I do not have a Patreon or Ko-Fi, but you can make a donation to encourage my work! I get a lot of satisfaction watching fundraisers I highlight getting funded. My readers have now helped buy a refrigerator for the school nurse at Olson Middle School, outfitted 8th grade Algebra students at Olson Middle School with binders to stay organized, bought a 3-D printer for students at Humboldt high school in St. Paul, equipped a classroom at Whittier with an air purifier, bought a pug mill (a clay mixer that allows you to reuse dried-out clay) for art students at Andersen United, bought copies of We Are Not From Here for North High students to read in 9th grade English class, and funded snacks for kids at Jefferson and Lucy Laney. Here are some other worthwhile fundraisers for high-poverty Minneapolis and Saint Paul schools:

A teacher at Green Central Elementary would like a book/curriculum set that covers “themes such as racism, cultural identity, homelessness, immigration, gender and sexuality, and social activism.” (Your conservative aunt on Facebook who scaremongers about “critical race theory” would keel over in horror at this one.)

A first-year teacher at Bryn Mawr would like a variety of classroom supplies, including individual dry-erase boards, a big easel, a classroom rug, a selection of books, and some educational games.

Two elementary teachers at  Folwell would like help providing a mid-morning snack to their students.

Two science teachers at Washington Technology high school in St. Paul would like learning materials for their chemistry classes: glassware and microscopes, and equipment that will allow students to “see how adding nanoparticles to a conductive solution affects voltage.”

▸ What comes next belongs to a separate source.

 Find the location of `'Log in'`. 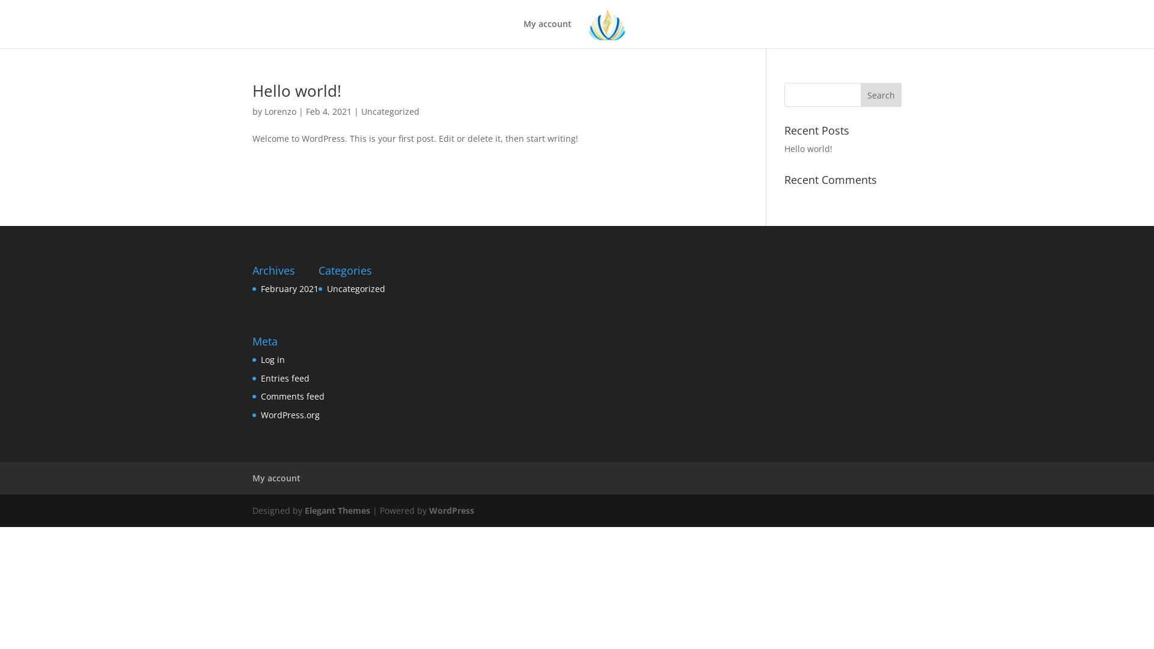

'Log in' is located at coordinates (272, 359).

And a different kind of school fundraiser:

Kaytie Kamphoff is a special education resource teacher at Patrick Henry High School and the co-director/producer of Henry Drama Club. (Christopher Michael is her co-director and their full-time theater and dance teacher.) She initially asked for funds on Twitter just so the Henry Drama Club could stage a couple of plays this year. Ms. Kamphoff has now set her sights higher: she’s hoping to raise enough to run a summer theater program for Northside kids, free for participants, paid for the recent grads/Drama Club alums who work. You can donate to her by Venmo or Paypal: Venmo is Henry_DC and PayPal is Kaytie.Kamphoff@gmail.com. Note “Henry Drama Club” in the memo and if Paypal insists you need the last four digits of her phone number, it’s 5548.

Her Twitter thread is solidly worth reading if you’d like some heartwarming stories of the transformational power of theater in the lives of high school students.

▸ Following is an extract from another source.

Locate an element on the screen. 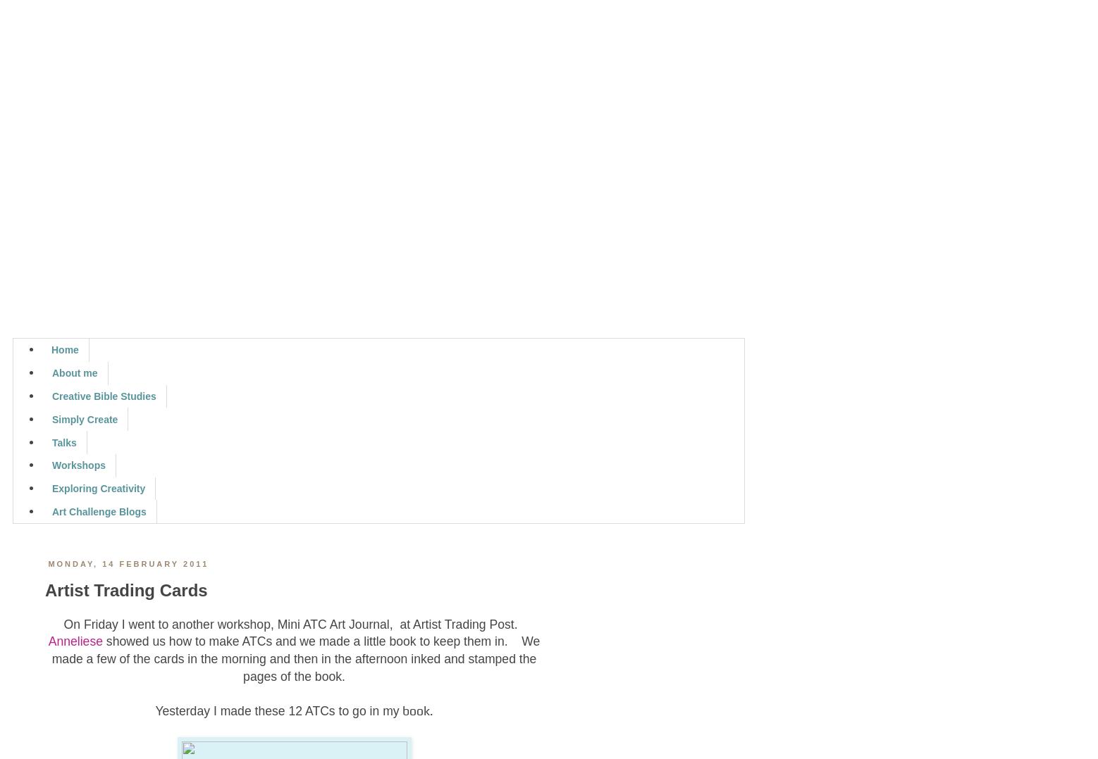  'On Friday I went to another workshop, Mini ATC Art Journal,  at Artist Trading Post.' is located at coordinates (293, 623).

3 thoughts on “Election 2021: Minneapolis City Council, Ward 10

  1. I was a delegate for the DFL caucus; in forums during that process Parsons seemed very blatantly right of Gibson. She played the pro-police thing pretty close to free chest until specifically asked about charter amendments, while he introduced himself by saying he went to cop school. I didn’t spend any time on their websites after that, but it’s interesting to me that you and I got somewhat opposite impressions.

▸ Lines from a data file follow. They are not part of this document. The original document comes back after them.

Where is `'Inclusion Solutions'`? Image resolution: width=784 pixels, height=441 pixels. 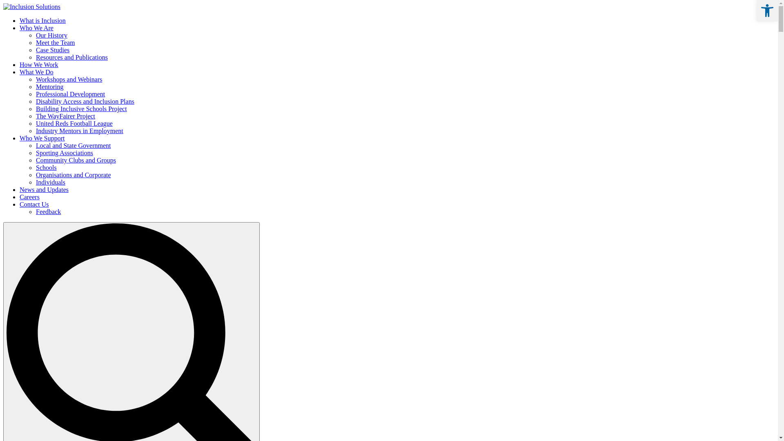 'Inclusion Solutions' is located at coordinates (3, 7).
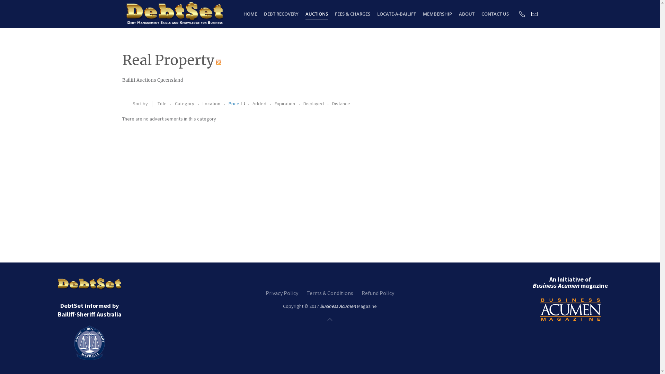  Describe the element at coordinates (340, 103) in the screenshot. I see `'Distance'` at that location.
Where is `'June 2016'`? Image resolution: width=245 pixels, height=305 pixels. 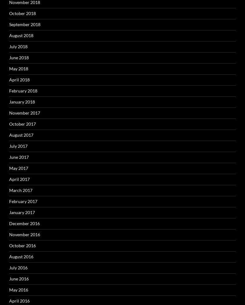
'June 2016' is located at coordinates (9, 278).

    Aisha is also endorsed by Lisa Bender, she announced it on Facebook on 9/22 but doesn’t appear to have added it to her endorsements page:
    https://m.facebook.com/story.php?story_fbid=258188026188403&id=101332351873972

  2. In writing about Alicia you mention that “Mayor Frey blocked planning” in regards to Q2. In another write-up (I don’t recall which) you mentioned something else relating to the city attorney squashing discussion of Q2 transition. I’d love to see more (with sources) on this because I haven’t been able to find anything. Maybe my google-fu is on vacation. It’s such a common point of criticism of Q2 that some solid info on why current council members whe are pro Q2 don’t have a plan would be useful. Thanks!